Measures of spread or variability:

double[] data = { 10.5, 12.3, 11.8, 15.2, 13.7, 14.1, 16.8, 12.9, 11.2, 14.5 };

// Sample variance (divides by n-1)
double variance = Statistics.Variance(data);  // 4.08

// Population variance (divides by n)
double popVariance = Statistics.PopulationVariance(data);  // 3.67

// Sample standard deviation
double stdDev = Statistics.StandardDeviation(data);  // 2.02

// Population standard deviation
double popStdDev = Statistics.PopulationStandardDeviation(data);  // 1.92

// Coefficient of variation (relative variability)
double cv = Statistics.CoefficientOfVariation(data);  // 0.152 (15.2%)

Console.WriteLine($"Variance: {variance:F2}");
Console.WriteLine($"Std Dev: {stdDev:F2}");
Console.WriteLine($"CV: {cv:P1}");

Efficient Combined Computations

For better performance when needing multiple related statistics:

// Compute mean and variance together (single pass through data)
var (mean, variance) = Statistics.MeanVariance(data);

// Compute mean and standard deviation together
var (mean2, stdDev) = Statistics.MeanStandardDeviation(data);

Console.WriteLine($"Mean: {mean:F2}, Variance: {variance:F2}");
Console.WriteLine($"Mean: {mean2:F2}, Std Dev: {stdDev:F2}");

Range

// Minimum and maximum
double min = Statistics.Minimum(data);  // 10.5
double max = Statistics.Maximum(data);  // 16.8
double range = max - min;               // 6.3

// Sum
double sum = Statistics.Sum(data);      // 133.0

Console.WriteLine($"Range: [{min:F1}, {max:F1}] with width {range:F1}");

Shape Statistics

Skewness

Measures asymmetry of the distribution:

double[] symmetric = { 1, 2, 3, 4, 5, 6, 7, 8, 9 };
double[] rightSkewed = { 1, 1, 2, 2, 3, 5, 8, 13, 21 };
double[] leftSkewed = { 21, 13, 8, 5, 3, 2, 2, 1, 1 };

double skew1 = Statistics.Skewness(symmetric);     // ≈ 0 (symmetric)
double skew2 = Statistics.Skewness(rightSkewed);   // > 0 (right-skewed)
double skew3 = Statistics.Skewness(leftSkewed);    // < 0 (left-skewed)
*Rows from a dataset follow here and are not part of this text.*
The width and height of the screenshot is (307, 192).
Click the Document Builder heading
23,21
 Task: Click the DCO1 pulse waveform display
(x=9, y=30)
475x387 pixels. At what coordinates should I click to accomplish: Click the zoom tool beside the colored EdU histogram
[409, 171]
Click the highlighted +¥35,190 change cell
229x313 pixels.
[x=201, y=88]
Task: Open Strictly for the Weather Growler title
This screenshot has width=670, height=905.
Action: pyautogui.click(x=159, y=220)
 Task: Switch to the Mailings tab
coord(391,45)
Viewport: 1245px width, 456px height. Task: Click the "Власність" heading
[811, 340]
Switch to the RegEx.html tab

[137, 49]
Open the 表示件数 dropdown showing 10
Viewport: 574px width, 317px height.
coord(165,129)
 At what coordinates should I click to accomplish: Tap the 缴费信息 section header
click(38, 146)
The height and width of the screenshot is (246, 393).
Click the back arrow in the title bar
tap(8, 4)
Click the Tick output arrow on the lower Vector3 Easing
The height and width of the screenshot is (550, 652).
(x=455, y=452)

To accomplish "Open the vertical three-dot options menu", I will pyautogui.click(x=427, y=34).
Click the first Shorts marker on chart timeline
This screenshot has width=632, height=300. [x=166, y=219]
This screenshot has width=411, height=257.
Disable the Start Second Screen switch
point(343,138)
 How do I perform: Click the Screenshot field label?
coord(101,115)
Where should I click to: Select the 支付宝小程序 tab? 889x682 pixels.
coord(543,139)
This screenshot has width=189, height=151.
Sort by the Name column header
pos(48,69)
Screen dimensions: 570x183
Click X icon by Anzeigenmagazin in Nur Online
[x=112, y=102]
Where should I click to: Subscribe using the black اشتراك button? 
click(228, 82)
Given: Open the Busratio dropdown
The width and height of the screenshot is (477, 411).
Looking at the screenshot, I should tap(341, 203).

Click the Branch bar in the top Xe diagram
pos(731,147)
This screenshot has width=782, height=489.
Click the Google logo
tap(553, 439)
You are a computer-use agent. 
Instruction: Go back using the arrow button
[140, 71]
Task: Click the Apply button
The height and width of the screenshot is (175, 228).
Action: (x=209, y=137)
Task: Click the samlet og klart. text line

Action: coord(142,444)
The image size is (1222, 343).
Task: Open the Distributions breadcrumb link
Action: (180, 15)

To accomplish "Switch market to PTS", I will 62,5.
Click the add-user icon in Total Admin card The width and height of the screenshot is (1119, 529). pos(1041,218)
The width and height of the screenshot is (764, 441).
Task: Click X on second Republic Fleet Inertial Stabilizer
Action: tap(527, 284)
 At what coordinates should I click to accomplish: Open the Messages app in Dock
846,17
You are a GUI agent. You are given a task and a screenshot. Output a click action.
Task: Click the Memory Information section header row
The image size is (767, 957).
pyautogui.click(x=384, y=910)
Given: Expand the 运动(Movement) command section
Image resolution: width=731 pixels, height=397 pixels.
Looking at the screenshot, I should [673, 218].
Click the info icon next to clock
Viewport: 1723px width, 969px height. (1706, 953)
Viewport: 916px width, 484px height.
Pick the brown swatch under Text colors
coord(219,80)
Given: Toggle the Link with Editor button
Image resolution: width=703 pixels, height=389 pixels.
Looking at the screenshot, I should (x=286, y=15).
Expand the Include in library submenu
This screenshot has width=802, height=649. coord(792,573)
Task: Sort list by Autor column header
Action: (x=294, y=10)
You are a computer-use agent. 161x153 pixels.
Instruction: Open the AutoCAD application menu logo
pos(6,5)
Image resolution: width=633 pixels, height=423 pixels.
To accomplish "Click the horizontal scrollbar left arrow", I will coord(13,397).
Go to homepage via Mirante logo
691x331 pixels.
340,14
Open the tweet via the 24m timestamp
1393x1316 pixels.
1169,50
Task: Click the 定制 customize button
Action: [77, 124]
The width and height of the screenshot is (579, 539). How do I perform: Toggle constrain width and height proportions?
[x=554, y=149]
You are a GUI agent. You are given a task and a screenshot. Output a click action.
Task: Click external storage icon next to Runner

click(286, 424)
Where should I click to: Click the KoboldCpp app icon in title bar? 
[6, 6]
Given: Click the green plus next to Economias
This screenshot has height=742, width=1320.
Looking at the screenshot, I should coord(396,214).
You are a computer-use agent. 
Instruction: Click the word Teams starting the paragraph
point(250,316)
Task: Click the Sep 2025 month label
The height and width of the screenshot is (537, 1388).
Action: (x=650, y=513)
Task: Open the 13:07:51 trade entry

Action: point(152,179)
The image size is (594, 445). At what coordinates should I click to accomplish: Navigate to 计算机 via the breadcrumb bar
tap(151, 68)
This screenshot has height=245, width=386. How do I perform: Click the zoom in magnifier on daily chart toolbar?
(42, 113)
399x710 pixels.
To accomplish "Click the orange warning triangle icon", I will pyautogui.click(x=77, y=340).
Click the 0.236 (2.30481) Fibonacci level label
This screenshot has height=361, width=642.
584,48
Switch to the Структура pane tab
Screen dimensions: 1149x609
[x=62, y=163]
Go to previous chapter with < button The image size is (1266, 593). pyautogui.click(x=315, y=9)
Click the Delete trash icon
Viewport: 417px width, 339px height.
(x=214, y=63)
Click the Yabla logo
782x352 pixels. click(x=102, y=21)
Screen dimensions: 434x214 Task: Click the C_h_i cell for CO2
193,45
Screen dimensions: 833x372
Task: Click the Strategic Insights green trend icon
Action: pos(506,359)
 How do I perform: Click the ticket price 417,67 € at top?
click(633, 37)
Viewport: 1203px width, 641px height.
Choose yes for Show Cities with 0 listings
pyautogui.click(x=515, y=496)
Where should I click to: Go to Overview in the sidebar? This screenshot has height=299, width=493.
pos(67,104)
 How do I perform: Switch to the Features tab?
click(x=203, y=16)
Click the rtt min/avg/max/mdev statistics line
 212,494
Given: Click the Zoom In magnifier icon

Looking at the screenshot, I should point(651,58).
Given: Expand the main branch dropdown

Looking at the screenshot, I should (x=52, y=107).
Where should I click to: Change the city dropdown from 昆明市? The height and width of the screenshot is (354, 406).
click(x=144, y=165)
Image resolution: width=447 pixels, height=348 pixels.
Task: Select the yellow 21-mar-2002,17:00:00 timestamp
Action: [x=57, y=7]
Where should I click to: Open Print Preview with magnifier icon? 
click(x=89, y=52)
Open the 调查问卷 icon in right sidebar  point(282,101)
Console.WriteLine($"Symmetric data skewness: {skew1:F3}");
Console.WriteLine($"Right-skewed data: {skew2:F3}");
Console.WriteLine($"Left-skewed data: {skew3:F3}");

// Interpretation
if (Math.Abs(skew1) < 0.5)
    Console.WriteLine("Approximately symmetric");
else if (skew1 > 0)
    Console.WriteLine("Right-skewed (tail extends right)");
else
    Console.WriteLine("Left-skewed (tail extends left)");

Kurtosis

Measures tail heaviness (peakedness):

double[] data = { 10.5, 12.3, 11.8, 15.2, 13.7, 14.1, 16.8, 12.9, 11.2, 14.5 };

// Excess kurtosis (subtract 3 from Pearson's kurtosis)
double kurtosis = Statistics.Kurtosis(data);

Console.WriteLine($"Kurtosis: {kurtosis:F3}");

// Interpretation
if (kurtosis > 0)
    Console.WriteLine("Leptokurtic - heavier tails than normal (excess kurtosis > 0)");
else if (kurtosis < 0)
    Console.WriteLine("Platykurtic - lighter tails than normal (excess kurtosis < 0)");
else
    Console.WriteLine("Mesokurtic - similar to normal distribution (excess kurtosis ≈ 0)");

Moments

Product Moments

The first four product moments (mean, standard deviation, skewness, kurtosis):

double[] data = { 10.5, 12.3, 11.8, 15.2, 13.7, 14.1, 16.8, 12.9, 11.2, 14.5 };

double[] moments = Statistics.ProductMoments(data);

Console.WriteLine("Product Moments:");
Console.WriteLine($"  Mean (μ): {moments[0]:F2}");
Console.WriteLine($"  Standard Deviation (σ): {moments[1]:F2}");
Console.WriteLine($"  Skewness (γ₁): {moments[2]:F3}");
Console.WriteLine($"  Kurtosis (γ₂): {moments[3]:F3}");

Linear Moments (L-Moments)

Linear moments (L-moments) are robust alternatives to conventional product moments, introduced by Hosking [1]. They are defined through probability weighted moments (PWMs), which use order statistics rather than powers of deviations from the mean.

The PWMs are computed as:

$$\beta_r = \frac{1}{n}\sum_{i=1}^{n}\frac{\binom{i-1}{r}}{\binom{n-1}{r}} x_{i:n}$$

where $x_{i:n}$ are the order statistics (sorted data values). The library computes PWMs $\beta_0$ through $\beta_3$, from which the first four L-moments are derived:

$$\lambda_1 = \beta_0, \quad \lambda_2 = 2\beta_1 - \beta_0$$

The LinearMoments method returns $\lambda_1$ (L-location), $\lambda_2$ (L-scale), and the L-moment ratios $\tau_3$ (L-skewness) and $\tau_4$ (L-kurtosis):

$$\tau_3 = \frac{\lambda_3}{\lambda_2}, \quad \tau_4 = \frac{\lambda_4}{\lambda_2}$$

where $\lambda_3$ and $\lambda_4$ are the third and fourth L-moments, computed from PWMs $\beta_0$ through $\beta_3$.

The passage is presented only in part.